◆ **Trecho do texto**
★ ★ ★ ★ ★ ★ ★
Tentativas de golpe cresceram no Brasil e o avanço mostra que a fraude virou parte da rotina digital
A fraude já não parece rara no cotidiano digital
O número ajuda a explicar uma sensação que muita gente já tinha no dia a dia. As tentativas de golpe cresceram no Brasil, e a fraude ficou mais presente na rotina digital. Segundo o Radar Febraban, o percentual de pessoas que disseram ter sofrido golpes ou tentativas passou de 33% em setembro de 2024 para 38% em março de 2025. O dado transforma casos isolados em retrato nacional e reforça uma mudança importante: o golpe deixou de parecer exceção.
Por que esse avanço mudou a sensação de risco no dia a dia?
Porque o golpe já não aparece só em situações extremas. Ele surge em mensagens comuns, ligações corriqueiras, páginas de compra, perfis falsos e contatos que imitam relações de confiança. Isso muda a percepção do problema.
O risco ficou mais banal e mais próximo. Em vez de parecer algo raro, passou a fazer parte da experiência digital de quem usa banco, aplicativo, rede social e comércio online.

Quais golpes aparecem com mais frequência hoje?
★ ★ ★ ★ ★ ★ ★
◆ **Seção de dados**
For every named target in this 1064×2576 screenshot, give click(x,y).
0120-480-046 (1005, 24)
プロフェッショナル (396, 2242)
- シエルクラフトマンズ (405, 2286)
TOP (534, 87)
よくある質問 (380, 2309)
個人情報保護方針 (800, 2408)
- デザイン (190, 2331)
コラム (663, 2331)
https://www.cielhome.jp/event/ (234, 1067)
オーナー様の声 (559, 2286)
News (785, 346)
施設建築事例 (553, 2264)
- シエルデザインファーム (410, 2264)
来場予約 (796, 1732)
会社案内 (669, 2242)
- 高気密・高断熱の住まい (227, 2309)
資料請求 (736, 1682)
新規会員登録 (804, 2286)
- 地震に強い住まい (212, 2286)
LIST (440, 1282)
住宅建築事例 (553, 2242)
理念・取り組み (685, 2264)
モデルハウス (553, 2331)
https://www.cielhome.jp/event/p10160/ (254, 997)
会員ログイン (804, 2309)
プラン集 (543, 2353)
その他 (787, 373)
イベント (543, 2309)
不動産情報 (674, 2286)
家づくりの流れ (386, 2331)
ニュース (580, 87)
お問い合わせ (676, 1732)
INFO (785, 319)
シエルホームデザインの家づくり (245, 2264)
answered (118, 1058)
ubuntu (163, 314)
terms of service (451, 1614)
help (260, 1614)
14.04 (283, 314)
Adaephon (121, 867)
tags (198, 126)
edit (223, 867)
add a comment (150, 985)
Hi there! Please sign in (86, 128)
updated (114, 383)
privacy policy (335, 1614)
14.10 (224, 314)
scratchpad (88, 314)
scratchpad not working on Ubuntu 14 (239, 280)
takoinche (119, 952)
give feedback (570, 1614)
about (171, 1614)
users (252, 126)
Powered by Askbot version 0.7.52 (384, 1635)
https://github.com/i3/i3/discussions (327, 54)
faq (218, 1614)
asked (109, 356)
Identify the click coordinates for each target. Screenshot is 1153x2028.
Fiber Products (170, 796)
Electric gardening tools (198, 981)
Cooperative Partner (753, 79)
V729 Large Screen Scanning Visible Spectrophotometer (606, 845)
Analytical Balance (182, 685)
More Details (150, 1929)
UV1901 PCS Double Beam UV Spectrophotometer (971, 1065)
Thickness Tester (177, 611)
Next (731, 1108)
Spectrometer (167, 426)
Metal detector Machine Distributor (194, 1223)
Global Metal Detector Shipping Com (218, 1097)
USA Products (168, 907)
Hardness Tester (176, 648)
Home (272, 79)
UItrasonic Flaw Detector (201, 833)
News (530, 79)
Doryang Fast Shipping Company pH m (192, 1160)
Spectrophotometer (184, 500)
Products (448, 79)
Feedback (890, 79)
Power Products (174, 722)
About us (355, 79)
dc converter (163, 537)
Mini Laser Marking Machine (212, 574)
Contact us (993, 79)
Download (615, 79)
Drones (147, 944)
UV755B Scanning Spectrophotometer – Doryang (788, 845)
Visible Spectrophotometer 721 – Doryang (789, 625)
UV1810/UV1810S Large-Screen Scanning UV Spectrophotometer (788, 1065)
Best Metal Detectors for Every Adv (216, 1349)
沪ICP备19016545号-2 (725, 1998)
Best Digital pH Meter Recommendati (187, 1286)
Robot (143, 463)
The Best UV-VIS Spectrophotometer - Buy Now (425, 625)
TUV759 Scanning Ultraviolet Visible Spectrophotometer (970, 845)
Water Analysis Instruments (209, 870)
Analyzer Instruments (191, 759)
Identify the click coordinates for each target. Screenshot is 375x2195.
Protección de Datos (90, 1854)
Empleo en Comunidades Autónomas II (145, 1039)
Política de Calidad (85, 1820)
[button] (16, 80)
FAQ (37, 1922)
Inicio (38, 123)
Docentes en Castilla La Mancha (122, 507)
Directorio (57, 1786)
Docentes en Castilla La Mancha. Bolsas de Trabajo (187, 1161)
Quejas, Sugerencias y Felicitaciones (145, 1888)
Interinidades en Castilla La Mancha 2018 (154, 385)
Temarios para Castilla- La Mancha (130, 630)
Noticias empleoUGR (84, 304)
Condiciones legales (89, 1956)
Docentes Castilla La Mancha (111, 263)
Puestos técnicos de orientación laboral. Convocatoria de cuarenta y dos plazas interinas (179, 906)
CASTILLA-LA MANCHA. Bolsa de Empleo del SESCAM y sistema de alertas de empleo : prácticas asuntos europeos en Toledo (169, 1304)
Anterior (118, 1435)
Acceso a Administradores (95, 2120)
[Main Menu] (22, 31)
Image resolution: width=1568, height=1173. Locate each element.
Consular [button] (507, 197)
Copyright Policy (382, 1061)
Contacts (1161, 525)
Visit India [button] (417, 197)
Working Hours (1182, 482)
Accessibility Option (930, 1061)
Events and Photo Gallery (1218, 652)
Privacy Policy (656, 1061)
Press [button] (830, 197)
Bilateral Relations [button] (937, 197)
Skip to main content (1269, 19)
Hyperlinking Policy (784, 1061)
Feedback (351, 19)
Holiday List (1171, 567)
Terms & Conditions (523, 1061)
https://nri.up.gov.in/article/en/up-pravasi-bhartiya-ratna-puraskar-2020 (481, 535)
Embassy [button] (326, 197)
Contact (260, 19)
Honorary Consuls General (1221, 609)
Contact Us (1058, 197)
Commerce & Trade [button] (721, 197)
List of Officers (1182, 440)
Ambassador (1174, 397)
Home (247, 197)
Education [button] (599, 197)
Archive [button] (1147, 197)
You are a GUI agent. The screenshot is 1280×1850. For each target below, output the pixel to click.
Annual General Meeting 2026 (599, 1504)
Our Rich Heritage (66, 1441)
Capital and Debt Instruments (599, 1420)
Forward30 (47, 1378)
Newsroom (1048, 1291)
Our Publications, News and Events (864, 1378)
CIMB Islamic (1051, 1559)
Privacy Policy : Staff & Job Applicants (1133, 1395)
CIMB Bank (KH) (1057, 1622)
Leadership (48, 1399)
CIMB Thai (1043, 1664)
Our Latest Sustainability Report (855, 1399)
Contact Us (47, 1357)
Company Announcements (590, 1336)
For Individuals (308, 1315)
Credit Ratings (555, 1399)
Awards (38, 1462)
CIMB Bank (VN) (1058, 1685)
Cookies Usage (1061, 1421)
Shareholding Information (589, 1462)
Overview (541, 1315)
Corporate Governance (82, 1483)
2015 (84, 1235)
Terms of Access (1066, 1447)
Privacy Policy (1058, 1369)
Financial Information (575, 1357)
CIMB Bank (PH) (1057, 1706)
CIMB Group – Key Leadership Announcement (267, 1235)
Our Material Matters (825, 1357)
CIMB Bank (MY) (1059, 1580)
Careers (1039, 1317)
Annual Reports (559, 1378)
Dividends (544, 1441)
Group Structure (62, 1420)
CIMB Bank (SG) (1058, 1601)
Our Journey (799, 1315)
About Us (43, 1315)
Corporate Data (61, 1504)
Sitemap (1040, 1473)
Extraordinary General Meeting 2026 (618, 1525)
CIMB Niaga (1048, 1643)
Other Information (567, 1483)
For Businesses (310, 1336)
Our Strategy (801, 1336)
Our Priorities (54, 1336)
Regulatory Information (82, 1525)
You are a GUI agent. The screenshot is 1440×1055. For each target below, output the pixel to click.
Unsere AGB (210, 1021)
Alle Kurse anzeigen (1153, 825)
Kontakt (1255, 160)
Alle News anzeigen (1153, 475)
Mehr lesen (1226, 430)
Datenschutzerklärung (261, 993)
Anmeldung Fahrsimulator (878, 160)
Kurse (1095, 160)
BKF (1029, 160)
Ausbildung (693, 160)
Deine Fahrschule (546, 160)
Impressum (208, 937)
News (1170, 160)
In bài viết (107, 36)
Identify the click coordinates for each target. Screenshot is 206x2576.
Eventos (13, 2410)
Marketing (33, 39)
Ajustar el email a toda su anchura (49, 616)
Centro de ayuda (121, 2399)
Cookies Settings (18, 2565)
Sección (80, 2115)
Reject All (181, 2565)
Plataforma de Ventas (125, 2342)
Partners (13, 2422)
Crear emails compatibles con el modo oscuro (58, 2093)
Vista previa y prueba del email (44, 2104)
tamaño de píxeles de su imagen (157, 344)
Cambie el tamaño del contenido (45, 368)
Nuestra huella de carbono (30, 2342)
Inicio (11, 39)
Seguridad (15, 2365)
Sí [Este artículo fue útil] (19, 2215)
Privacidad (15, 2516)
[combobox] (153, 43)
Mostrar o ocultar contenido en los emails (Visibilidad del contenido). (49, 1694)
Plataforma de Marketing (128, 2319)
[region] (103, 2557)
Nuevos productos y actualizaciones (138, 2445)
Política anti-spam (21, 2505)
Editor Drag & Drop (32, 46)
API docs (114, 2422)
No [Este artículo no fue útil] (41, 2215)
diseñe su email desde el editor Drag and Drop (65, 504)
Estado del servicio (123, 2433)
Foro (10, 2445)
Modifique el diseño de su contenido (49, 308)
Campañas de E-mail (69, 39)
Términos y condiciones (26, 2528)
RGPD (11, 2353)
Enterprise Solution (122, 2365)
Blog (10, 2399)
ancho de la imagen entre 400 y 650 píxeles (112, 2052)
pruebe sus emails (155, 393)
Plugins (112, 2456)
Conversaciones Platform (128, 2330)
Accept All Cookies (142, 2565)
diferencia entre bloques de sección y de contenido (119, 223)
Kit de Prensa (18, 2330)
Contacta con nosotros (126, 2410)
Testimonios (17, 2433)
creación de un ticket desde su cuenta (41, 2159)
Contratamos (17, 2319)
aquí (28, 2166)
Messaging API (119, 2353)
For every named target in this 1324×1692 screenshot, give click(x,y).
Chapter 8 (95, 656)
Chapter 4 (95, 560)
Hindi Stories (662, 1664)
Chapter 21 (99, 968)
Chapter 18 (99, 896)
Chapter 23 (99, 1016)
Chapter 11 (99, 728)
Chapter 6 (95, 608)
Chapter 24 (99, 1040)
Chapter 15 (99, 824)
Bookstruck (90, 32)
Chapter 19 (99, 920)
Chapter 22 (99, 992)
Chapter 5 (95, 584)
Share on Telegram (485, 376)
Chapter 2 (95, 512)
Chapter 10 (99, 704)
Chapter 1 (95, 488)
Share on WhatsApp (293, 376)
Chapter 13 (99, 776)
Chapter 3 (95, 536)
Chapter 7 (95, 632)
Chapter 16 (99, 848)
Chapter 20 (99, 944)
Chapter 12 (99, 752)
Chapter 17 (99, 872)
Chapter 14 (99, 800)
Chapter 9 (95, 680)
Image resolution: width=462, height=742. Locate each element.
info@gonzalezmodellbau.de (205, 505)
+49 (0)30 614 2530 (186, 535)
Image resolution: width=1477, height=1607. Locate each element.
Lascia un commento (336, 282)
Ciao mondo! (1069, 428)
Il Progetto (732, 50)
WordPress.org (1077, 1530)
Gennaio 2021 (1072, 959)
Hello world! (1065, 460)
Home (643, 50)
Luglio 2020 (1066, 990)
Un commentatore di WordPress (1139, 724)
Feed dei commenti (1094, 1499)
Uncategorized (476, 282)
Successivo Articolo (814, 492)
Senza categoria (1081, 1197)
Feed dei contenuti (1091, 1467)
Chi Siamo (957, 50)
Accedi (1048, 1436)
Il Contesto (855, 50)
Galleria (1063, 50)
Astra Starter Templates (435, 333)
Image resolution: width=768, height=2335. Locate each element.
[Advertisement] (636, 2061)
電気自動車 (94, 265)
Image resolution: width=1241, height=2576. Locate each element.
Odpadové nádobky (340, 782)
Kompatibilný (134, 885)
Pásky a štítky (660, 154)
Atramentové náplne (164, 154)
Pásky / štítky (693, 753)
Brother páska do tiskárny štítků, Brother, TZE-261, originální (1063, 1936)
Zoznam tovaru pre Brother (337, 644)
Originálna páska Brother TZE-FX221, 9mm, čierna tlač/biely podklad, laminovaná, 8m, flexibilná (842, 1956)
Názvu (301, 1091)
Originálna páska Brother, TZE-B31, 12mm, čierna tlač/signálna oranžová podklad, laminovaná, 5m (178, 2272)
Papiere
★ ★ ★ ★ ★ ★ ★
◆ **Tarefa**
Indique se cada afirmação abaixo está de acordo com o texto sobre golpes no Brasil. Responda sim ou não e cite literalmente as palavras do texto que decidem.
1. Segundo o Radar Febraban, o percentual de pessoas que relataram golpes ou tentativas subiu de 33% em setembro de 2024 para 38% em março de 2025.
2. O texto diz que o golpe aparece apenas em situações extremas.
3. O texto afirma que o risco ficou mais banal e mais próximo.

◆ **Resposta**
1. Sim: "passou de 33% em setembro de 2024 para 38% em março de 2025".
2. Não: "o golpe já não aparece só em situações extremas".
3. Sim: "O risco ficou mais banal e mais próximo."